_Collected data_:
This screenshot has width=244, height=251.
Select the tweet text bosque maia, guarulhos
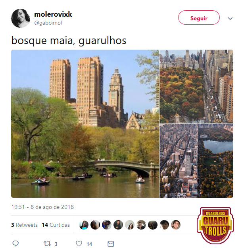click(x=69, y=41)
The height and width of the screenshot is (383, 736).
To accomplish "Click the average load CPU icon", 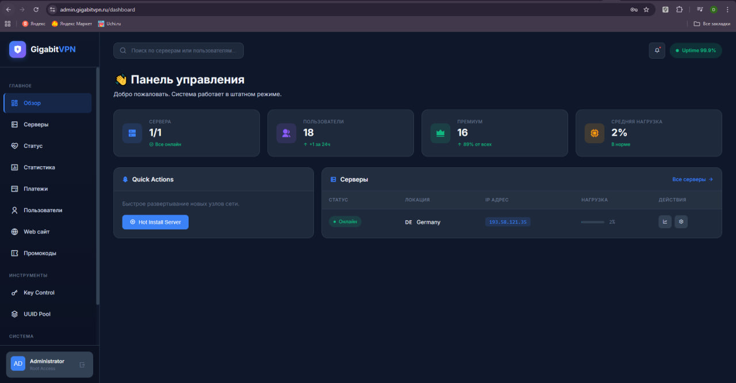I will point(595,133).
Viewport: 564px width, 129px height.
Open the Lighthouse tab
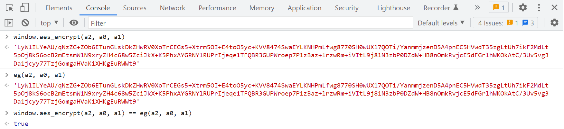(393, 8)
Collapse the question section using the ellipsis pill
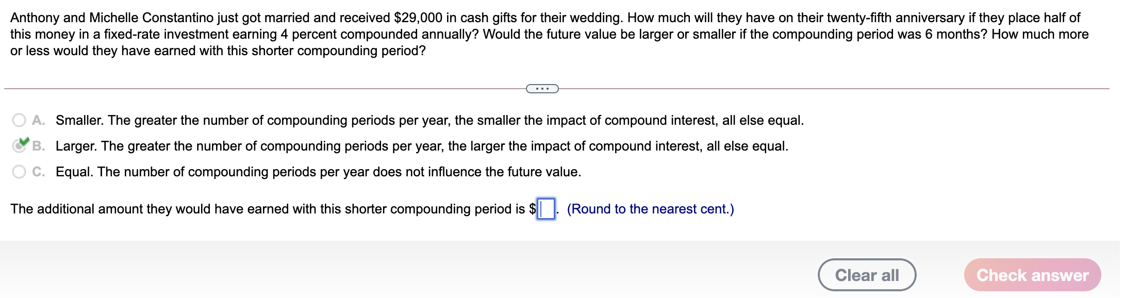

_EXERCISE_: Each line above that carries the string "screenshot" has to be returned.

_EXERCISE SOLUTION_:
This screenshot has width=244, height=251.
The height and width of the screenshot is (383, 736).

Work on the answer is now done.